The amount of sunlight that a satellite receives during an orbit is critical to planning operations. In a prior post I examined the changing orientation of the orbital plane with respect to the Sun which is described by the beta angle. In another post I detailed the large uncertainty in tracking CubeSats that are simultaneously deployed. This uncertainty causes difficulty in calculating the beta angle from the early orbital elements and introduces error in predicting the number of hours of sunlight per day. It takes about 40 days for a group of CubeSats to spread apart enough that they can be individually tracked to generate orbital elements that have decent long term accuracy for predicting the beta angle.

One way to generate an early estimate of the beta angle and the amount of sunlight is to use the orbital elements for the International Space Station (ISS) from which the satellites were deployed. All of the CubeSats should have similar orbits that are very close to the ISS. There are some errors in using this method but it can be useful for a short while if care is taken in interpreting the results. This method has the advantage that calculations can be done before deployment.

The above plot shows the percent sunlight that the ISS receives per orbit. The orbital elements from January to early July were used to project these values for the rest of the year. The calculations for the Brown Space Engineering EQUiSat satellite launched in July 2018. The values are based on the orbital elements from September – after the 40 day instability of the early published elements. The two curves are very similar with a slight offset in the timing and amplitude of the peaks. That offset is mostly negligible with an important exception.
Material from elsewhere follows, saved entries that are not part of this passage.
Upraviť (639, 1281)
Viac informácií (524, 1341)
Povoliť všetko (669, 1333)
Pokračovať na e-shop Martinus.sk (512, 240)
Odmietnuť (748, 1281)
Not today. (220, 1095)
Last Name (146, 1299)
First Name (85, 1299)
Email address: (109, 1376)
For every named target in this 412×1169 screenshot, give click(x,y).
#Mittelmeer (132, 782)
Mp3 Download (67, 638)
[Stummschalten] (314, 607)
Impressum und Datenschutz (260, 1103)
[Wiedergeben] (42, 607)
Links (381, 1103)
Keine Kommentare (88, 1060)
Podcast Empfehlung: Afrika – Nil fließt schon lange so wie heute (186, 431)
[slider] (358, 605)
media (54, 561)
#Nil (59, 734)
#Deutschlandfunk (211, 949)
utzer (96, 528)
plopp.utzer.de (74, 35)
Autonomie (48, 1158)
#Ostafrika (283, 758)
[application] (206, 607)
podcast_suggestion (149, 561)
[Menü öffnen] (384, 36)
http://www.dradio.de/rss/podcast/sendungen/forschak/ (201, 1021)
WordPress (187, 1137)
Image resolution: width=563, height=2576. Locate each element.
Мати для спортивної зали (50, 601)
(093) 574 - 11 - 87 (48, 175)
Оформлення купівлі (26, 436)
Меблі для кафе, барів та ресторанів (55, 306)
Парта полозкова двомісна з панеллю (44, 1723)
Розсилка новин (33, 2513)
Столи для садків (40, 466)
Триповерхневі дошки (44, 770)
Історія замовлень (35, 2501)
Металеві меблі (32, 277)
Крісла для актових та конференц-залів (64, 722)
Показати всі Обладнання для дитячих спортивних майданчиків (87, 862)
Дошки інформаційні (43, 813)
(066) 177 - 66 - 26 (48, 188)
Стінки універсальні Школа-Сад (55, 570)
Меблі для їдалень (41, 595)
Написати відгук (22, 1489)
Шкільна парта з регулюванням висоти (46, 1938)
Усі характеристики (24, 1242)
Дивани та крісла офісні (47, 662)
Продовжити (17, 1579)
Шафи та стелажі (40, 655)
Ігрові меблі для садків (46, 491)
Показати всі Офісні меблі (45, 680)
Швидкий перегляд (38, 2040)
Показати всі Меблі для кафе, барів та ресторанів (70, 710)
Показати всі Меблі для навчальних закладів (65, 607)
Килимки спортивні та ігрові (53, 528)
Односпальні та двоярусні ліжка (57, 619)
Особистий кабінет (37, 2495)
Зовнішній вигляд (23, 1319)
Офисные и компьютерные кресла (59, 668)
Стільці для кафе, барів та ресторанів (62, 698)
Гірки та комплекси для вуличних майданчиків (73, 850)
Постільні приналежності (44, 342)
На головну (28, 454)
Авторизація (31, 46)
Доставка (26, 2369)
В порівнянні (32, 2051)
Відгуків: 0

The above plot shows the difference between a good calculation for EQUiSat and the ISS estimate. The error is mostly less than 2.2% of an orbit which corresponds to a 1/2 hour error in exposure to sunlight per day. Near the time of a beta angle maximum the errors grow to 10% which is 2 1/2 hours per day. The errors are symmetrically plus and minus so the total amount of sunlight per month is similar for both. It is just the timing of the maximum that is shifted a few days. The exact amount of sunlight on a particular day could be off within a range of 5 hours per day. But these results are good enough to plan expectations for solar power and temperature during a particular week. This could be used for the first month or so until better methods become possible.